Mini-games. Thats it. If a game has thier basic PVE combat, maybe a little PVP, and a trading card game inside. I would drop all my mmos and play that game.
[quote]The first guy who gets a hold of different armors, will write down the name of both, test them... and come up with a result which is better. Then he will tell everyone it, and within a month, you have a chart of which armor is better than the other... Even if you dont have numbers on the charts, they will just be ranked with a number.[/quote]
And is there a problem with this? People will do it so what? In real life if you were picking sporting equipment you would want the best you can get, you will do tests to make sure yours is the best and obviously it will become known. Don't make it easy for players by telling them how much of an armor rating something has exactly compared to something else. Armors will deteriorate with time and have a weaker rating compared to a brand new piece, they can be repaired but obviously there won't be a bar saying this, the graphics will have to show the armor getting weaker and more worn in. You'll say "Hmm... my armor doesn't look in the best shape, I better get someone to stitch it back up."
Picking and choosing from games I like.
Very complex systems but relatively transparent ones. Anarchy Online was well-mapped by the player community by the time I played it but that didn't mean there wasn't contention about what actually worked best. It was just too complicated to boil down to any one build, at least on Rubi-Ka. I spent a lot of time just figuring out where to go next with my characters, that was fun.
Flying, always a good touch. Build it up over the life of your character. Start maybe with some kind of jump/glide, early.
Building combat skills out of subskills, linking them to movement too. I think Saga of Ryzom might've done this. Never played it. Charge, jump at, jump over, etc. Being able to build an attack like a side swipe by combining a charge, veer, and slash. Would be interesting. Be able to change the power cost, induction time, amount of damage, most of the effects of the skill by fiddling with it.
For quests, I think one of the weak points right now is that while the developers are trying to tell somekind of story with their quest arcs the NPCs are often completely without dimension. I was kind of hoping SOTNW would be a main character with a party of secondary characters that could be interacted with.
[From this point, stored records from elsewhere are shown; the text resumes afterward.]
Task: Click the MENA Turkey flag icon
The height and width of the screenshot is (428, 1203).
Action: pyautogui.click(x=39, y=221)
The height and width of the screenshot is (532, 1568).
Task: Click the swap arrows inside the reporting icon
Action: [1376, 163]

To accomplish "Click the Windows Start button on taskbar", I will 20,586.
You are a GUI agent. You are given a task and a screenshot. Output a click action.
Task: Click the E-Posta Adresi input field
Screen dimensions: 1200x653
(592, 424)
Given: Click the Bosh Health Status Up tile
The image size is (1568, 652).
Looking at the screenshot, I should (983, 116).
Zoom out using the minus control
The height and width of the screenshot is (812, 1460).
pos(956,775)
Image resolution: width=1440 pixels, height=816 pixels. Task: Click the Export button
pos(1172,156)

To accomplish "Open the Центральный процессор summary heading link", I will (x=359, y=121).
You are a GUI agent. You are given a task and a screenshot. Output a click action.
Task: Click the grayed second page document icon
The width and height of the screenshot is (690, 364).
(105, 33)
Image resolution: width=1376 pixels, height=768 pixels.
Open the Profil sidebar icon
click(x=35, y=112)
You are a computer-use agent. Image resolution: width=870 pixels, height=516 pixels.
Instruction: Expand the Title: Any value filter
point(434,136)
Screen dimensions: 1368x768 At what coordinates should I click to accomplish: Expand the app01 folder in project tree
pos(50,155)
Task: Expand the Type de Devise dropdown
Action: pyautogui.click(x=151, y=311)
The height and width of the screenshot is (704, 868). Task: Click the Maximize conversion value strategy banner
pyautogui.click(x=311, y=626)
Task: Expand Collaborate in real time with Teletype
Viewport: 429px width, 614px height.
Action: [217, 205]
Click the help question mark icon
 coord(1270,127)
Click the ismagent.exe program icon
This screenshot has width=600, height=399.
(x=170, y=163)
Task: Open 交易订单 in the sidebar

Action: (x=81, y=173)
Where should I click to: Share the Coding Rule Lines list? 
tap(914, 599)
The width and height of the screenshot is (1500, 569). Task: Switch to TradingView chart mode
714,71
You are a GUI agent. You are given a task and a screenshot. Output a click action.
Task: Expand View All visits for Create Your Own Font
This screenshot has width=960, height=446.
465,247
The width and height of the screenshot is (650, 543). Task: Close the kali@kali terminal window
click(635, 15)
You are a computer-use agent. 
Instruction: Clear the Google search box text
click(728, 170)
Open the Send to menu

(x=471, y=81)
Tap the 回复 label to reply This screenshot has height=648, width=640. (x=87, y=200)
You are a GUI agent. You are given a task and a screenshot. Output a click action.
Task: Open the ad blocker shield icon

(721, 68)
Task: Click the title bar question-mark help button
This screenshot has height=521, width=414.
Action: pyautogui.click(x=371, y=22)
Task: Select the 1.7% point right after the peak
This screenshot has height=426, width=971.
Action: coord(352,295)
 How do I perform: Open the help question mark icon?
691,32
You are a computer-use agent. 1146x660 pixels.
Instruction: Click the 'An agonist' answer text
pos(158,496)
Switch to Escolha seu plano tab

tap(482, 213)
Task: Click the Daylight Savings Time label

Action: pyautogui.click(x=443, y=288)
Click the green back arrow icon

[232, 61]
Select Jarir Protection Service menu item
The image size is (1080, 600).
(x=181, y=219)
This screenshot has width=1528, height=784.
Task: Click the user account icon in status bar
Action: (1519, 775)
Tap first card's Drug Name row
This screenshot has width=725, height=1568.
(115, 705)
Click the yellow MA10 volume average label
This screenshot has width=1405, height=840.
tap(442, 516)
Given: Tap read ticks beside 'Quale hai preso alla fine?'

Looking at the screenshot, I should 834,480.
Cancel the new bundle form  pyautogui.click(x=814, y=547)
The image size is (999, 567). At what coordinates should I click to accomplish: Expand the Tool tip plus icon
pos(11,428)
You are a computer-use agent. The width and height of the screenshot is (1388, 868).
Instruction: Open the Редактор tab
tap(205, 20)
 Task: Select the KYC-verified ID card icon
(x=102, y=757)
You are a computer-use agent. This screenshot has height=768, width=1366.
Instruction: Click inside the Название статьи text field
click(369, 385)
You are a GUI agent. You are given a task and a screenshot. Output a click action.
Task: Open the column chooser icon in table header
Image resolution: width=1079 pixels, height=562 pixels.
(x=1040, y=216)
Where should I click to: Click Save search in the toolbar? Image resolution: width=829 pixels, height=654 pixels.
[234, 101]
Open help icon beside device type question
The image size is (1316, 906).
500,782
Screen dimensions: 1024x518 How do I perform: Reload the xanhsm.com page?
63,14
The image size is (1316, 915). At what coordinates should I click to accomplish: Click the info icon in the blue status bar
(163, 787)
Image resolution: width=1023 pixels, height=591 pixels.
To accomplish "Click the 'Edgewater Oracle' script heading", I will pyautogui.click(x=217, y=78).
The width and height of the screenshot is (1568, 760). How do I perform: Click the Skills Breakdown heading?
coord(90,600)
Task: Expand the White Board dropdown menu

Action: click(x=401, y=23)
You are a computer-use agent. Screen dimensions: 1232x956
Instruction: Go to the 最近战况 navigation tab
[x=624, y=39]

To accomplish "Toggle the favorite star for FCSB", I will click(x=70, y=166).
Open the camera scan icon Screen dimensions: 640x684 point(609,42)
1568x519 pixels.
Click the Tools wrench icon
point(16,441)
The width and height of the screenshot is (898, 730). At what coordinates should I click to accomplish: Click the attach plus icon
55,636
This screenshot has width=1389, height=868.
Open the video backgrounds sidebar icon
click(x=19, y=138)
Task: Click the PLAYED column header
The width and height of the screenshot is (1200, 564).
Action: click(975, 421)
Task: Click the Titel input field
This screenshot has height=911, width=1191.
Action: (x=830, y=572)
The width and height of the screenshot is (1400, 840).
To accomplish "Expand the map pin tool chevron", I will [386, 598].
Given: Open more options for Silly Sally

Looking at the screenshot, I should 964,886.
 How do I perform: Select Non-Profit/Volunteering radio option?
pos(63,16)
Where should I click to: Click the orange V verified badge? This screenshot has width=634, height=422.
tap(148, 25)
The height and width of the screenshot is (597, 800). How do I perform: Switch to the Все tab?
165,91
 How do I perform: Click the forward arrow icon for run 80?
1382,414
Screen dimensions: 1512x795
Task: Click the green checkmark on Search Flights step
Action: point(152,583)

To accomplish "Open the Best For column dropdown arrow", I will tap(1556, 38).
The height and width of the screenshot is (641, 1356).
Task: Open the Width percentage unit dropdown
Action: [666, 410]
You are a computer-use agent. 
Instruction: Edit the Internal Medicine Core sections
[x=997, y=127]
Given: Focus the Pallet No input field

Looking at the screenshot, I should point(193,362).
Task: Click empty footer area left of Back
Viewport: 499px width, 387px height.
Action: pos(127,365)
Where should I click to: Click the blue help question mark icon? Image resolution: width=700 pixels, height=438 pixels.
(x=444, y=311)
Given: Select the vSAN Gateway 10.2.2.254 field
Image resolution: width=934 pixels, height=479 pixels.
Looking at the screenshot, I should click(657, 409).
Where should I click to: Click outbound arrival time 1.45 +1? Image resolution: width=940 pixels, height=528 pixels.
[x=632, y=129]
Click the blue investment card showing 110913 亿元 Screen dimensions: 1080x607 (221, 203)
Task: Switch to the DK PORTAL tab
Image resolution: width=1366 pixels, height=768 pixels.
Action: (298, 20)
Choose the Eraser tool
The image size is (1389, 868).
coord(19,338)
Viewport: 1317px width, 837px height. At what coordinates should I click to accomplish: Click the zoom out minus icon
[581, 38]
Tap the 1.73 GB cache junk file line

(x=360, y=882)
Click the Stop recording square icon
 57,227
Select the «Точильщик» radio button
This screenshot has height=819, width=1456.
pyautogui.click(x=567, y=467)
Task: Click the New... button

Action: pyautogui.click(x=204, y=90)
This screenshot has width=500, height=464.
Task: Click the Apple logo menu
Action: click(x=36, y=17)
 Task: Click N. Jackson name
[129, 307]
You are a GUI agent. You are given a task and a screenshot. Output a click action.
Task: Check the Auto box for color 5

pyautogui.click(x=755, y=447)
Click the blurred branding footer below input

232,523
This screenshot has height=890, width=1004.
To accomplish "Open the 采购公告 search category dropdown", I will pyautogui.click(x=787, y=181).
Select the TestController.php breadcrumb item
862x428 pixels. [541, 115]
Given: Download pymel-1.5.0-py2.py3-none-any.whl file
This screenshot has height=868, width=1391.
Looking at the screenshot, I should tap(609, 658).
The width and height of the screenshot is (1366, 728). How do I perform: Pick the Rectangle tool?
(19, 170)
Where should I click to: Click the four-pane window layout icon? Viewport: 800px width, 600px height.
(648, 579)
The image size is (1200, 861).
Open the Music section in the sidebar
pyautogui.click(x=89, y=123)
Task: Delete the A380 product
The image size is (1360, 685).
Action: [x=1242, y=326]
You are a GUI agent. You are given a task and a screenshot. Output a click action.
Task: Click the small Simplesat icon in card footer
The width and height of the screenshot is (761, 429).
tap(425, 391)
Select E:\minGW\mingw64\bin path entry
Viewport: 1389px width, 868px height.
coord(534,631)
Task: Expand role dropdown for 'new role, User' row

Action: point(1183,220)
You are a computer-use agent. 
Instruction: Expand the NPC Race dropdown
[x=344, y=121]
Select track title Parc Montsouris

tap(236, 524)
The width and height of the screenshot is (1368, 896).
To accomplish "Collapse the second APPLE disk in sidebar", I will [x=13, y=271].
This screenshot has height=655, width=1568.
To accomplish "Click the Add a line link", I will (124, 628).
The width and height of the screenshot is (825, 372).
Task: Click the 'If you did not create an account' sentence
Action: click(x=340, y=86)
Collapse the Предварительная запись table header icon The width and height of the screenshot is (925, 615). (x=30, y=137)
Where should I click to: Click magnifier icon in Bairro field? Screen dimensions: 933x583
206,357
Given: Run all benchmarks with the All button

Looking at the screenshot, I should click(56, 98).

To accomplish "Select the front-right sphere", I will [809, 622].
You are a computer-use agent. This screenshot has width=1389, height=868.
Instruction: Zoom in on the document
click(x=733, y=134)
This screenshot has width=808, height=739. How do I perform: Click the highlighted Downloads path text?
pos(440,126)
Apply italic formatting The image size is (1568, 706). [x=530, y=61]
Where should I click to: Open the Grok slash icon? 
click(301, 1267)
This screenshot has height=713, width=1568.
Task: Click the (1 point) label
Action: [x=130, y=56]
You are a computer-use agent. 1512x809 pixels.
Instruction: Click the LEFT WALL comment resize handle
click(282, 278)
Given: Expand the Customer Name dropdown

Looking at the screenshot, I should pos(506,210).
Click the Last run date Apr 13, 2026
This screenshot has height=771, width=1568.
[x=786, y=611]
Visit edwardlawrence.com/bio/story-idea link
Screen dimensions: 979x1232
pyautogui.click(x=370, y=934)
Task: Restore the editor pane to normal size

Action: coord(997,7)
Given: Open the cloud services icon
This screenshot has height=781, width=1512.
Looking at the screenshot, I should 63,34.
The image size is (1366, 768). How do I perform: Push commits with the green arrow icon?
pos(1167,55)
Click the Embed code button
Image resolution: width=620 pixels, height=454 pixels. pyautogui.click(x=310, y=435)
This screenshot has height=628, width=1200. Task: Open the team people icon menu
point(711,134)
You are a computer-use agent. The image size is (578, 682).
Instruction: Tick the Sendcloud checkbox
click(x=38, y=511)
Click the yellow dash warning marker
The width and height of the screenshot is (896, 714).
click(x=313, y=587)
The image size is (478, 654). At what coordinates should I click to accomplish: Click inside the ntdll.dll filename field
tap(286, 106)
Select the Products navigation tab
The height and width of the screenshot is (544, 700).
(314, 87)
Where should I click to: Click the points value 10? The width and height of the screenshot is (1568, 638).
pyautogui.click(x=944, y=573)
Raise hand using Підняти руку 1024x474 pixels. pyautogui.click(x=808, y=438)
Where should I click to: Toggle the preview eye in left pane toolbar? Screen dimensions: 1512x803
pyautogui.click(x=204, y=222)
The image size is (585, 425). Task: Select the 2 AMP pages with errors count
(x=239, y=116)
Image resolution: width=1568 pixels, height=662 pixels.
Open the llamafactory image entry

One of the things I have a lot fun with in SRPGs is unlocking party member dialog, side quests, and special abilities.
Either moving the combat in or moving it out, as it were. Usually you have a kind of queue of abilities with a depth of 1. I'd like to see that bumped up to 3 or 4. Alternatively, take your basic "power bar" and make it much smaller but make it recharge much more quickly. Maybe let people choose how much power to toss into a particular skill (either beforehand or through some kind of arcade-y type of combat) and have them form up combos so there is a benefit to not tossing them all on max-power.